• [Assignment]: Please restate word for word all lines from the one containing "Task: Click Выключено" to the final line of the entries, and include no pictures.

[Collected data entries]
◆ ◆ ◆ ◆ ◆ ◆ ◆

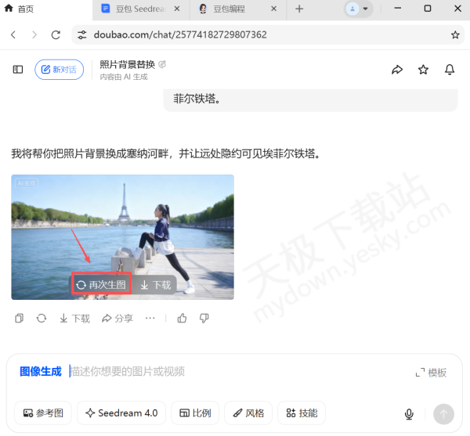Download the image from overlay button

pos(155,285)
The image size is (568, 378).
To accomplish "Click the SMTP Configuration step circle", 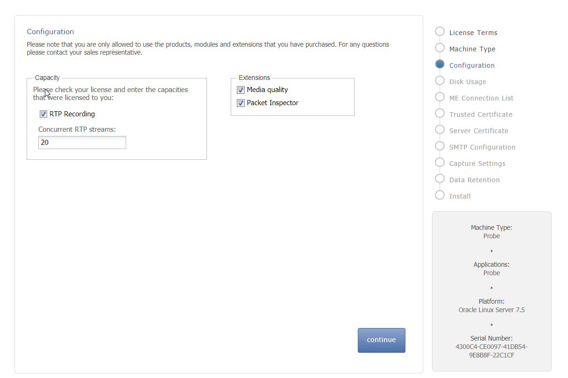I will tap(440, 146).
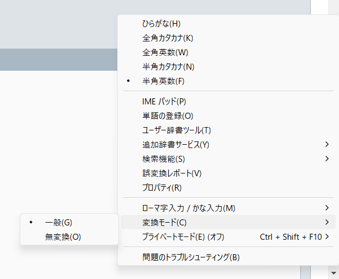
Task: Open 問題のトラブルシューティング(B)
Action: 191,257
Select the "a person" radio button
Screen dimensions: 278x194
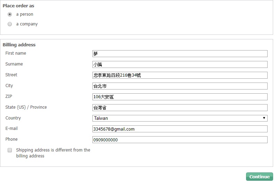click(10, 14)
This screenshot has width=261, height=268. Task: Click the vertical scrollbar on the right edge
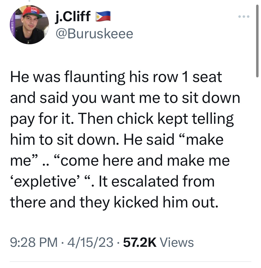257,41
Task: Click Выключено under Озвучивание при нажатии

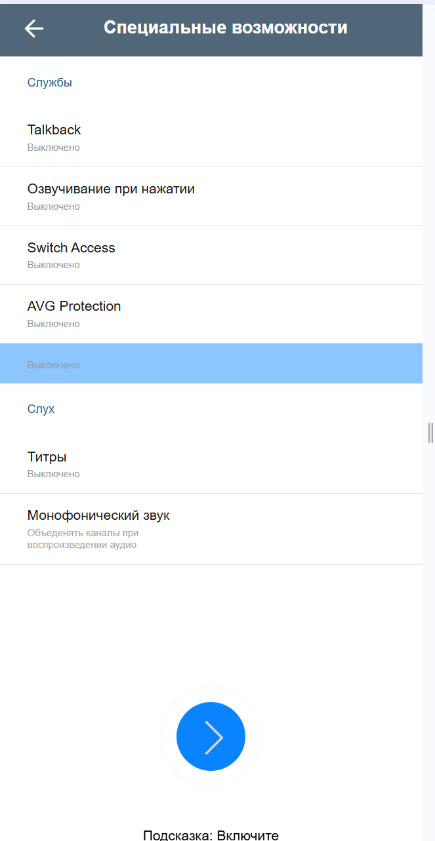Action: pyautogui.click(x=54, y=206)
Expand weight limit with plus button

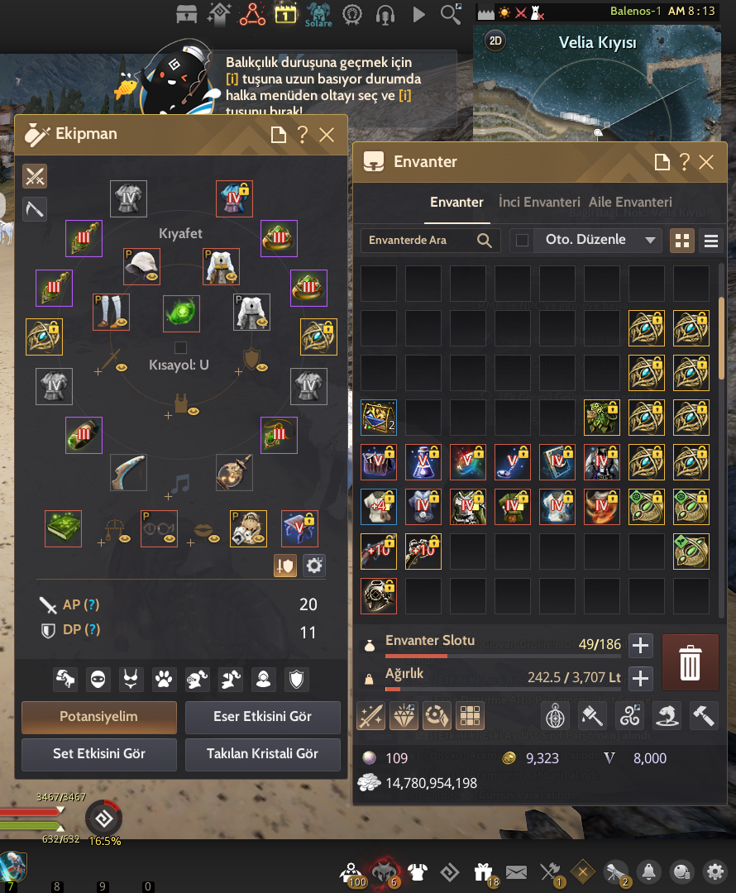click(640, 678)
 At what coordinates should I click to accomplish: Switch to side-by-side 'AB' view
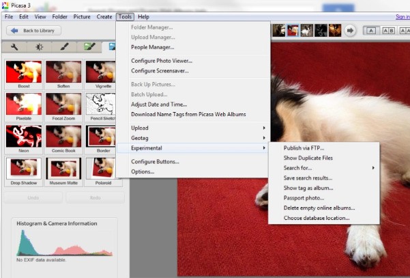[x=387, y=30]
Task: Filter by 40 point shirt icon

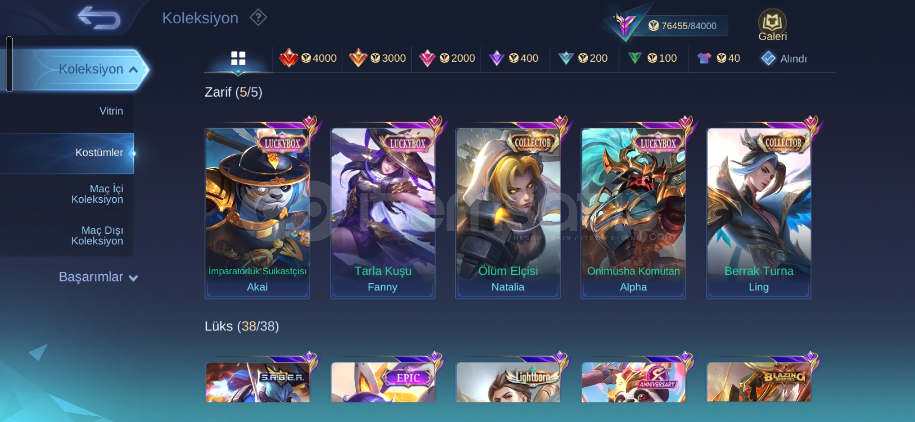Action: (x=719, y=59)
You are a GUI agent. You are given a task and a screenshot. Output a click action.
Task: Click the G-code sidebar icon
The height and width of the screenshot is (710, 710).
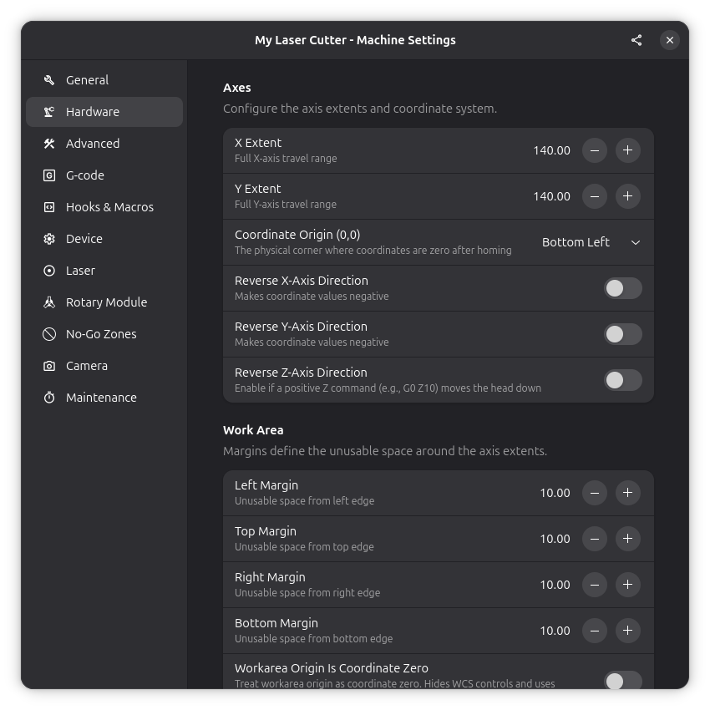click(x=49, y=175)
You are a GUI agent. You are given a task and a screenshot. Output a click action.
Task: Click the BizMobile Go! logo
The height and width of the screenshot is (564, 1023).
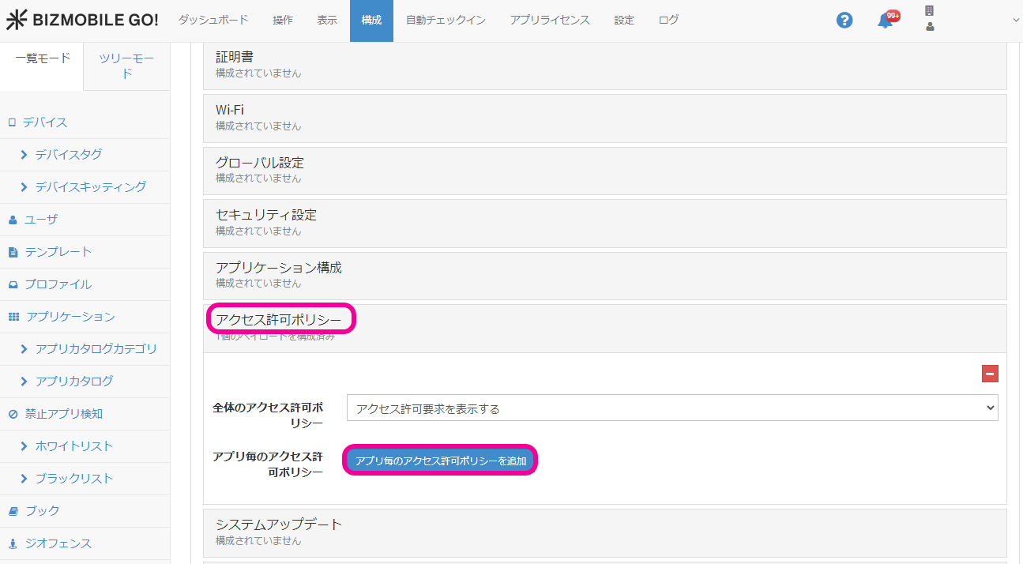pyautogui.click(x=82, y=21)
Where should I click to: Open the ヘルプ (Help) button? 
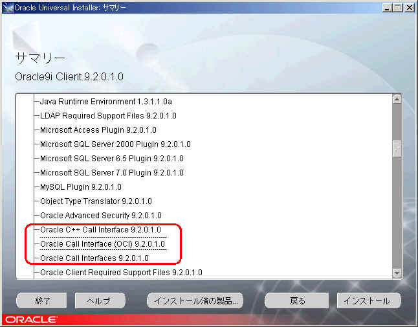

◆ ◆ ◆ ◆ ◆ ◆ ◆

• [Solved problem]:
Task: Click Выключено under Озвучивание при нажатии

Action: pyautogui.click(x=54, y=206)
Expand weight limit with plus button

click(640, 678)
 At what coordinates should I click to accomplish: Switch to side-by-side 'AB' view
[x=387, y=30]
Task: Filter by 40 point shirt icon

Action: (x=719, y=59)
You are a GUI agent. You are given a task and a screenshot. Output a click action.
Task: Click the G-code sidebar icon
The height and width of the screenshot is (710, 710).
click(x=49, y=175)
You are a GUI agent. You are given a task and a screenshot. Output a click action.
Task: Click the BizMobile Go! logo
The height and width of the screenshot is (564, 1023).
pyautogui.click(x=82, y=21)
Where should I click to: Open the ヘルプ (Help) button? 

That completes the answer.